魔核は再び透明に戻っていて、心なしか扉自体が黒光りしているように見える。
スーハ―と3回深呼吸して、私は魔核に右手を当て、その上に左手を重ねて意識を集中していく。
『扉よ開け!』と心の中で命じながら、どんどん魔力を流していく。
すると、先程のアレス君と同じように魔核の周囲の宝石が輝きだし、その輝きが左の扉まで広がっていく。
太陽の周りの宝石たちが、眩しい程に輝きを放ったと思ったら、魔核が七色に輝き手に熱が伝わってきた。
「なんだこれは!」と皆の声が後方から聞こえて、私は眩しくて思わず目を瞑る。
ガコン!と音がして、ゴゴゴゴゴという振動が手に伝わってきた。
『サンタや、もう手を放しても大丈夫じゃ』
サーク爺がそう言ったので、私はそっと扉から手を離す。
すると重厚な扉は、奥に向かってゆっくりと開いていく。
扉の先は真っ暗で、残念ながら何も見えない。
ファーズさんが杖の先の魔核の明りを強くし、扉の奥を照らそうとするけど、その光は扉の位置から先には通らなかった。
『この先には、選ばれた者しか入れない。
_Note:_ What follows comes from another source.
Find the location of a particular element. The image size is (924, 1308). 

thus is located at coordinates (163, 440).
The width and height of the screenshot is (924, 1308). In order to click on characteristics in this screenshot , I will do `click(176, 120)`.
それは明りも同じということじゃな。聖なる者以外は入れないよう、魔法が掛けられておる』
「えっ、選ばれた者以外は明りもダメなの? 聖なる者以外は、魔法が掛っていて入れないの?」
「聖なる者?」
皆が首を捻りながら私に問うけど、私にも意味は分からない。
そこで試しに、全員が扉の先に入れるか試してみることになった。
トップはお宝を予想し、瞳をギラギラ輝かせている鑑定士でもあるチーフだ。
次がサブチーフで、本部の3人が挑戦し、最速踏破者のメンバーが続く。
魔術師のファーズさんの次がアレス君で、最後が私だ。
残念ながらファーズさんまでは、見えない柔らかい膜のようなモノに阻まれて、扉の場所から先には進めなかった。
押しても叩いても先に進めず、試しに剣をそっと刺そうとしたリーダーは、剣が膜に触れた途端、ビリビリと痺れるような刺激が体を駆け抜け、バタンと後ろに倒れてしまった。
『聖なる者が剣を使う訳がなかろう。無茶をしよるわ』
「リーダー、サーク爺が聖なる者は剣なんか使わないって!
この先が聖なる地に繋がっているなら、先に進める聖なる者って、きっと今の時代の神父様とか神官だよ。物騒なことは止めてね」
私は半分呆れ、半分リーダーの体を心配して注意する。
驚きと痛みで倒れたけど、リーダーは意識を失うことはなかった。
困惑顔で立ち上がったリーダーを見て、皆は安堵の息を吐いた。
そして超古代の遺跡の仕掛けに、皆は恐怖し文明の違いを実感する。
「アレス君、先に私が行くよ。今、罠が発動したし、もしもアレス君が通れたら、この先は真っ暗かもしれない。それは怖いでしょう? 私が通れたら、明りを灯しておくから」
「分かった。任せるよ」
アレス君が頷くのを見て、私は勇気を振り絞って開かれた扉の前に立つ。
右手を伸ばし、膜があるであろう場所をそっと触って、軽く魔力を流しながら押してみる。
すると指先が、見えないその先へスッと入った。
「アレス君、膜に軽く魔力を流したら通れるかもしれないよ」
アレス君に通り抜ける方法を教え、私は覚悟を決めて右手の次に体を進めていく。
気付けば体は扉を通り抜けたようで、視界の先に薄っすらと階段が見えた。
よく見ると、光り苔のような植物が、辺りをぼんやりと照らしている。
私は意識して、強過ぎないよう魔力を抑えて魔核の杖で明りを灯す。